RECORDS TO USE.
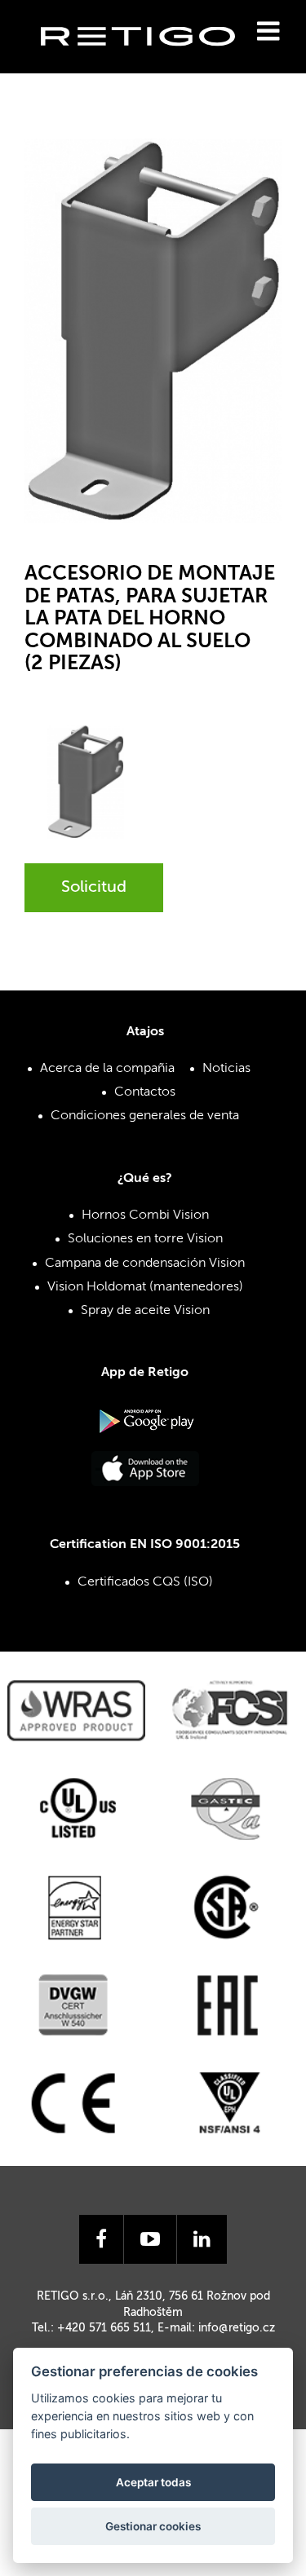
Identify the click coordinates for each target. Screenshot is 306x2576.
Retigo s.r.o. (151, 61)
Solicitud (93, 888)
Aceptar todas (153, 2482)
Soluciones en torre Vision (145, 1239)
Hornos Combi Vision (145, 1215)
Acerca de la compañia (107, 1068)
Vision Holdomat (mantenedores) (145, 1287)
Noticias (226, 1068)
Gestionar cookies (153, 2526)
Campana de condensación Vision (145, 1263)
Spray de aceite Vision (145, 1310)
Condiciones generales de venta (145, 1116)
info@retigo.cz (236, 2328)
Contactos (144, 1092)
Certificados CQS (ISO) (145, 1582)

PROBLEM DETAILS. The word "Vision" appears in some of the lines above. Copy those lines.

RESULT OF THIS TASK.
Soluciones en torre Vision (145, 1239)
Hornos Combi Vision (145, 1215)
Vision Holdomat (mantenedores) (145, 1287)
Campana de condensación Vision (145, 1263)
Spray de aceite Vision (145, 1310)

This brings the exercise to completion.